Ma le imprese devono essere consapevoli che l’utilizzo di queste tecnologie comporta una condivisione dei dati, e non è un caso che i colossi della finanza e delle assicurazioni stiano lavorando alla realizzazione di propri sistemi di AI generativa.

Dall’aumento dell’efficienza alla riduzione dei costi, l’intelligenza artificiale può infatti aiutare le imprese su molti fronti. Secondo il Rapporto 2023 sul digitale in Italia messo a punto da Anitec-Assinform (associazione delle aziende Ict), la diffusione dell’AI generativa sta spingendo la crescita del mercato dell’intelligenza artificiale: nel 2022 la spesa delle aziende è stata di 435 milioni di euro (+32% rispetto al 2021) ma nel 2023 le imprese che prevedono di utilizzarla in modo significativo in alcuni o molti processi salirà al 48% (nel 2022 era il 26%). Per diffondere la conoscenza delle nuove tecnologie, Piccola Industria Confindustria e Anitec-Assinform stanno realizzando un programma biennale di incontri rivolto alle Pmi in tutta Italia.

Il regolamento europeo

La tecnologia “a fini generali” ha rappresentato un dilemma per il regolatore europeo fin da quando il Consiglio Ue l’ha inserita nell’AI Act a dicembre 2022 (l’iter del regolamento è partito nel 2021). La disciplina europea si basa sul risk-based approach che modula gli obblighi di conformità a seconda del livello di rischio (basso, medio, elevato e inaccettabile) .
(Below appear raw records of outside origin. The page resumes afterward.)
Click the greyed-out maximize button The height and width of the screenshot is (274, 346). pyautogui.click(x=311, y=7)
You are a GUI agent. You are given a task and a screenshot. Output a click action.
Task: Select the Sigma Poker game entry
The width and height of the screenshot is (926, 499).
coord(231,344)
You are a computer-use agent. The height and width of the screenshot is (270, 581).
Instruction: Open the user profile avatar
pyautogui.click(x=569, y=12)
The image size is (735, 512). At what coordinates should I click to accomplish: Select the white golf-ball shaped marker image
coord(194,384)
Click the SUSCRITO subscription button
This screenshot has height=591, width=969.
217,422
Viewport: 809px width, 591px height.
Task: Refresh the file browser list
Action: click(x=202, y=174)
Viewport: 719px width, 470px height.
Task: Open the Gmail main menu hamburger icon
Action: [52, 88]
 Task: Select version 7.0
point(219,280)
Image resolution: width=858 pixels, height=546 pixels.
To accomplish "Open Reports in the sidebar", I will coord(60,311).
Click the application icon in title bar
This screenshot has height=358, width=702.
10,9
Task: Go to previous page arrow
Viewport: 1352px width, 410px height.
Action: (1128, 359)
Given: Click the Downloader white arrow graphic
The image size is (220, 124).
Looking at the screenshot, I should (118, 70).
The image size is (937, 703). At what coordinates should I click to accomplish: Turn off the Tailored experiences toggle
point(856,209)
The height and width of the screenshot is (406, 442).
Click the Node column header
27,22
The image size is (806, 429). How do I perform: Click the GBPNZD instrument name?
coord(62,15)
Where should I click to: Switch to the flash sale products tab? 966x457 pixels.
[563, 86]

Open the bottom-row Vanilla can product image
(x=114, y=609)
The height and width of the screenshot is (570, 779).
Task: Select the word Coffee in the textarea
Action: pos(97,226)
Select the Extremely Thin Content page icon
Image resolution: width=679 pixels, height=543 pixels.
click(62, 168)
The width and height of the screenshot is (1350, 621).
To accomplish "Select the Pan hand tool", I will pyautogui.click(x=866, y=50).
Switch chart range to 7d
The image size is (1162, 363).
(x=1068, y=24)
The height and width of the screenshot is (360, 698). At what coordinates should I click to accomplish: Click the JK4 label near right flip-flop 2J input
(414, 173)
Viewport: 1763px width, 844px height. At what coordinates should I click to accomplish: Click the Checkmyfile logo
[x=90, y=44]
I sistemi a fini generali non riguardano però settori specifici e nascono per il mercato open source, potendo essere integrati in altre applicazioni. Ma chi risponde delle inefficienze e della compliance necessaria per evitare violazioni dei diritti degli utenti? Il produttore del sistema o chi lo sviluppa, impiega o distribuisce?

In base al testo varato dal Parlamento oneri e responsabilità spettano a chi distribuisce o utilizza i sistemi a fini generali. Nel vasto campo delle attività ad alto rischio (come la gestione delle risorse umane) si tratta, ad esempio, della presenza di una supervisione umana e della creazione di un sistema di valutazione e gestione del rischio. Chi produce la tecnologia (come OpenAI) dovrà invece fornire assistenza e accesso alle informazioni.

Per attutire la disparità di potere contrattuale fra i fornitori dei sistemi e le imprese, il Parlamento ha vietato clausole contrattuali unilaterali che, ad esempio, escludano o limitino le responsabilità per negligenze gravi o diano al produttore il diritto a determinare la conformità della documentazione tecnica e dei dati forniti.

Vista la complessità della materia e della regolazione, sarà importante che le autorità nazionali incaricate di vigilare e sanzionare le imprese che creano e integrano sistemi di Ai offrano anche un supporto allo sviluppo di questa cruciale tecnologia.